---------- Task input ----------
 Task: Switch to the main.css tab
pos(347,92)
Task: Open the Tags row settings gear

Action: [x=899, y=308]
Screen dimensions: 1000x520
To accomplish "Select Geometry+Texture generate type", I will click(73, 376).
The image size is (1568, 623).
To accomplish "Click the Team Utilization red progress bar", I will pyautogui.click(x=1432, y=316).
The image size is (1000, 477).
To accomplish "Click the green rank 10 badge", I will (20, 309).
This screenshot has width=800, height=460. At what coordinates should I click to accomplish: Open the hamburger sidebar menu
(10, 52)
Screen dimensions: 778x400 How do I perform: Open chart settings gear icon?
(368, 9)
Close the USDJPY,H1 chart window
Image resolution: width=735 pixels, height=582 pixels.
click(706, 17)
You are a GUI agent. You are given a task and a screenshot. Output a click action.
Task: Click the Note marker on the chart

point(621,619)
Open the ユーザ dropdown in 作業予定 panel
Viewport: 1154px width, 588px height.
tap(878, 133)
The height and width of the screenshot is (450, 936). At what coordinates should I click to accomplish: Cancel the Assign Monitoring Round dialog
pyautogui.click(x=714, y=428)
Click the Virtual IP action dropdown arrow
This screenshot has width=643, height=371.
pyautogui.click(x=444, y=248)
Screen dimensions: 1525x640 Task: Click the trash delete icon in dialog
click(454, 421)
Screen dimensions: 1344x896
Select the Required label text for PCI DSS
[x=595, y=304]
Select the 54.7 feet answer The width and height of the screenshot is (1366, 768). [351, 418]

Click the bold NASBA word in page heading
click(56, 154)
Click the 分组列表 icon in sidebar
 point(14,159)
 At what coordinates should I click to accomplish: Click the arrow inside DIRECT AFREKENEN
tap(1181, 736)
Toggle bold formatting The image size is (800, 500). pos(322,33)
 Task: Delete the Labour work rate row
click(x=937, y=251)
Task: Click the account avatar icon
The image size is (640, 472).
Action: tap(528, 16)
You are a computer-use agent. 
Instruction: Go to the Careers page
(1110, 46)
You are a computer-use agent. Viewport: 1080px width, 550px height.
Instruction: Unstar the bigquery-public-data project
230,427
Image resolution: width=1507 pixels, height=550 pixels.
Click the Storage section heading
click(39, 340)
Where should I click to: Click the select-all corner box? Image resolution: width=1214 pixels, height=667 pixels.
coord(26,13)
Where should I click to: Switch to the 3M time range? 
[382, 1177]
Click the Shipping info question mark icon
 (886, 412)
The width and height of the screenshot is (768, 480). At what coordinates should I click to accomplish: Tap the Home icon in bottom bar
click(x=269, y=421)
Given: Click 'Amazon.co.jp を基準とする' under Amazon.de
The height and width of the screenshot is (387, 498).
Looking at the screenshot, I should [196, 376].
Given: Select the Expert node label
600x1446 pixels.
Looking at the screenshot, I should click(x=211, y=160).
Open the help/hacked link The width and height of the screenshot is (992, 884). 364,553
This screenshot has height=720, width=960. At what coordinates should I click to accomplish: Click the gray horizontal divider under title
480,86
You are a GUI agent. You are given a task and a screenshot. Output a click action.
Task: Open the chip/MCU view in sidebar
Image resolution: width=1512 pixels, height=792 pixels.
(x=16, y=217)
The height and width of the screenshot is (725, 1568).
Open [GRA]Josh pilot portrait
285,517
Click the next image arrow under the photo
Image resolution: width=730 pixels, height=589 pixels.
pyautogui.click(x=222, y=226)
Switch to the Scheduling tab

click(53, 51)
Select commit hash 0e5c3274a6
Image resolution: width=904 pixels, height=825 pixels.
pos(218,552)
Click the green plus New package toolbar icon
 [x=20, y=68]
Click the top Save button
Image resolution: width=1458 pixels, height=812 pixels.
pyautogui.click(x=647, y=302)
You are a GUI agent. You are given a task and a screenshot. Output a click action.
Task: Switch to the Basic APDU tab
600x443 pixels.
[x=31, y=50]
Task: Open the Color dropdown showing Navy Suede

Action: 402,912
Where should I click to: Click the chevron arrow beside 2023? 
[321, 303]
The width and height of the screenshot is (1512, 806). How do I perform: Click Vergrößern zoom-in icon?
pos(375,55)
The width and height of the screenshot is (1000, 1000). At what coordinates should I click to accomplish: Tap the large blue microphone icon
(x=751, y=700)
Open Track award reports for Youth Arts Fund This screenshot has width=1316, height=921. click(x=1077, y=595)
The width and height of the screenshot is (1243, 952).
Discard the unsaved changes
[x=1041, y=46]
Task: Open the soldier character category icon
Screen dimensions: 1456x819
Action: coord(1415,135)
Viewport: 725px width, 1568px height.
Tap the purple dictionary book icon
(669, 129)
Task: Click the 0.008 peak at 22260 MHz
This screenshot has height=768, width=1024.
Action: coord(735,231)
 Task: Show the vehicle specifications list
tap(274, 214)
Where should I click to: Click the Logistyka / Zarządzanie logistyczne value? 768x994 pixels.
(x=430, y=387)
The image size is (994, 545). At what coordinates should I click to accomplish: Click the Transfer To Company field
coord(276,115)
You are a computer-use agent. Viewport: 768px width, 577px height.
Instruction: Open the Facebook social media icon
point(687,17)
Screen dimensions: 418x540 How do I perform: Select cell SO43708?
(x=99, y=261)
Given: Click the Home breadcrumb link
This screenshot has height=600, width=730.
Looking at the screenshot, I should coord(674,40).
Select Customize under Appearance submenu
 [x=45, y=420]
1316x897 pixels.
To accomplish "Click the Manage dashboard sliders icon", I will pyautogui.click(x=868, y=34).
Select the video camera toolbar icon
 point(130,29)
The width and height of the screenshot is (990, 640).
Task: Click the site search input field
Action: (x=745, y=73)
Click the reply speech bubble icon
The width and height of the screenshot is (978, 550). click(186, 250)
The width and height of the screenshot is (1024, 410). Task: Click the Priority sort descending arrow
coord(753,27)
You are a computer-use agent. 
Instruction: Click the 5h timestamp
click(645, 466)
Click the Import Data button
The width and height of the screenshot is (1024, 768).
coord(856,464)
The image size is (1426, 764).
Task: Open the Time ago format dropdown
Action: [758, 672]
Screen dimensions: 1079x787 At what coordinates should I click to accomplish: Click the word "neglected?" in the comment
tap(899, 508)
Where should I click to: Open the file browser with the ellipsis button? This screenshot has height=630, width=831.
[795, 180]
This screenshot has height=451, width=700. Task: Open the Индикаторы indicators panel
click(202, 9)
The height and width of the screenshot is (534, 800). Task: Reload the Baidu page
----------
**What to work on**
Print the data word for word.

**Worked solution**
 Task: Switch to the main.css tab
pos(347,92)
Task: Open the Tags row settings gear

Action: [x=899, y=308]
Screen dimensions: 1000x520
To accomplish "Select Geometry+Texture generate type", I will click(73, 376).
The image size is (1568, 623).
To accomplish "Click the Team Utilization red progress bar", I will pyautogui.click(x=1432, y=316).
The image size is (1000, 477).
To accomplish "Click the green rank 10 badge", I will (20, 309).
This screenshot has width=800, height=460. At what coordinates should I click to accomplish: Open the hamburger sidebar menu
(10, 52)
Screen dimensions: 778x400 How do I perform: Open chart settings gear icon?
(368, 9)
Close the USDJPY,H1 chart window
Image resolution: width=735 pixels, height=582 pixels.
click(706, 17)
You are a GUI agent. You are given a task and a screenshot. Output a click action.
Task: Click the Note marker on the chart

point(621,619)
Open the ユーザ dropdown in 作業予定 panel
Viewport: 1154px width, 588px height.
tap(878, 133)
The height and width of the screenshot is (450, 936). At what coordinates should I click to accomplish: Cancel the Assign Monitoring Round dialog
pyautogui.click(x=714, y=428)
Click the Virtual IP action dropdown arrow
This screenshot has width=643, height=371.
pyautogui.click(x=444, y=248)
Screen dimensions: 1525x640 Task: Click the trash delete icon in dialog
click(454, 421)
Screen dimensions: 1344x896
Select the Required label text for PCI DSS
[x=595, y=304]
Select the 54.7 feet answer The width and height of the screenshot is (1366, 768). [351, 418]

Click the bold NASBA word in page heading
click(56, 154)
Click the 分组列表 icon in sidebar
 point(14,159)
 At what coordinates should I click to accomplish: Click the arrow inside DIRECT AFREKENEN
tap(1181, 736)
Toggle bold formatting The image size is (800, 500). pos(322,33)
 Task: Delete the Labour work rate row
click(x=937, y=251)
Task: Click the account avatar icon
The image size is (640, 472).
Action: tap(528, 16)
You are a computer-use agent. 
Instruction: Go to the Careers page
(1110, 46)
You are a computer-use agent. Viewport: 1080px width, 550px height.
Instruction: Unstar the bigquery-public-data project
230,427
Image resolution: width=1507 pixels, height=550 pixels.
Click the Storage section heading
click(39, 340)
Where should I click to: Click the select-all corner box? Image resolution: width=1214 pixels, height=667 pixels.
coord(26,13)
Where should I click to: Switch to the 3M time range? 
[382, 1177]
Click the Shipping info question mark icon
 (886, 412)
The width and height of the screenshot is (768, 480). At what coordinates should I click to accomplish: Tap the Home icon in bottom bar
click(x=269, y=421)
Given: Click 'Amazon.co.jp を基準とする' under Amazon.de
The height and width of the screenshot is (387, 498).
Looking at the screenshot, I should [196, 376].
Given: Select the Expert node label
600x1446 pixels.
Looking at the screenshot, I should click(x=211, y=160).
Open the help/hacked link The width and height of the screenshot is (992, 884). 364,553
This screenshot has height=720, width=960. At what coordinates should I click to accomplish: Click the gray horizontal divider under title
480,86
You are a GUI agent. You are given a task and a screenshot. Output a click action.
Task: Open the chip/MCU view in sidebar
Image resolution: width=1512 pixels, height=792 pixels.
(x=16, y=217)
The height and width of the screenshot is (725, 1568).
Open [GRA]Josh pilot portrait
285,517
Click the next image arrow under the photo
Image resolution: width=730 pixels, height=589 pixels.
pyautogui.click(x=222, y=226)
Switch to the Scheduling tab

click(53, 51)
Select commit hash 0e5c3274a6
Image resolution: width=904 pixels, height=825 pixels.
pos(218,552)
Click the green plus New package toolbar icon
 [x=20, y=68]
Click the top Save button
Image resolution: width=1458 pixels, height=812 pixels.
pyautogui.click(x=647, y=302)
You are a GUI agent. You are given a task and a screenshot. Output a click action.
Task: Switch to the Basic APDU tab
600x443 pixels.
[x=31, y=50]
Task: Open the Color dropdown showing Navy Suede

Action: 402,912
Where should I click to: Click the chevron arrow beside 2023? 
[321, 303]
The width and height of the screenshot is (1512, 806). How do I perform: Click Vergrößern zoom-in icon?
pos(375,55)
The width and height of the screenshot is (1000, 1000). At what coordinates should I click to accomplish: Tap the large blue microphone icon
(x=751, y=700)
Open Track award reports for Youth Arts Fund This screenshot has width=1316, height=921. click(x=1077, y=595)
The width and height of the screenshot is (1243, 952).
Discard the unsaved changes
[x=1041, y=46]
Task: Open the soldier character category icon
Screen dimensions: 1456x819
Action: coord(1415,135)
Viewport: 725px width, 1568px height.
Tap the purple dictionary book icon
(669, 129)
Task: Click the 0.008 peak at 22260 MHz
This screenshot has height=768, width=1024.
Action: coord(735,231)
 Task: Show the vehicle specifications list
tap(274, 214)
Where should I click to: Click the Logistyka / Zarządzanie logistyczne value? 768x994 pixels.
(x=430, y=387)
The image size is (994, 545). At what coordinates should I click to accomplish: Click the Transfer To Company field
coord(276,115)
You are a computer-use agent. Viewport: 768px width, 577px height.
Instruction: Open the Facebook social media icon
point(687,17)
Screen dimensions: 418x540 How do I perform: Select cell SO43708?
(x=99, y=261)
Given: Click the Home breadcrumb link
This screenshot has height=600, width=730.
Looking at the screenshot, I should coord(674,40).
Select Customize under Appearance submenu
 [x=45, y=420]
1316x897 pixels.
To accomplish "Click the Manage dashboard sliders icon", I will pyautogui.click(x=868, y=34).
Select the video camera toolbar icon
 point(130,29)
The width and height of the screenshot is (990, 640).
Task: Click the site search input field
Action: (x=745, y=73)
Click the reply speech bubble icon
The width and height of the screenshot is (978, 550). click(186, 250)
The width and height of the screenshot is (1024, 410). Task: Click the Priority sort descending arrow
coord(753,27)
You are a computer-use agent. 
Instruction: Click the 5h timestamp
click(645, 466)
Click the Import Data button
The width and height of the screenshot is (1024, 768).
coord(856,464)
The image size is (1426, 764).
Task: Open the Time ago format dropdown
Action: [758, 672]
Screen dimensions: 1079x787 At what coordinates should I click to accomplish: Click the word "neglected?" in the comment
tap(899, 508)
Where should I click to: Open the file browser with the ellipsis button? This screenshot has height=630, width=831.
[795, 180]
This screenshot has height=451, width=700. Task: Open the Индикаторы indicators panel
click(202, 9)
The height and width of the screenshot is (534, 800). Task: Reload the Baidu page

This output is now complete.